• _TASK INSTRUCTIONS_: Without the pictures, write the listing below out again, line for line.

• _INPUT RECORDS_:
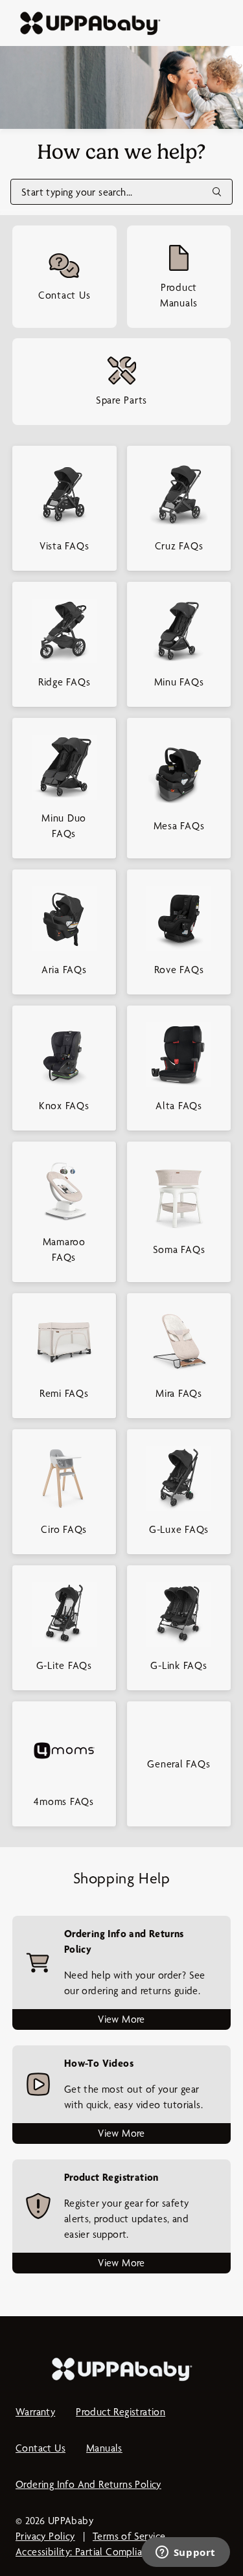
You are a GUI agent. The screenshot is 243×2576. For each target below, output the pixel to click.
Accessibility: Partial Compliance (86, 2552)
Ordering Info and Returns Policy (88, 2484)
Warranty (35, 2412)
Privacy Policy (45, 2536)
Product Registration (120, 2412)
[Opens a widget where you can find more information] (185, 2553)
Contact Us (40, 2448)
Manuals (104, 2448)
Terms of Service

• _WRITTEN REPLY_:
You are a GUI agent. The screenshot is 243×2576. For each target below, output the pixel to click.
Accessibility: Partial Compliance (86, 2552)
Ordering Info and Returns Policy (88, 2484)
Warranty (35, 2412)
Privacy Policy (45, 2536)
Product Registration (120, 2412)
[Opens a widget where you can find more information] (185, 2553)
Contact Us (40, 2448)
Manuals (104, 2448)
Terms of Service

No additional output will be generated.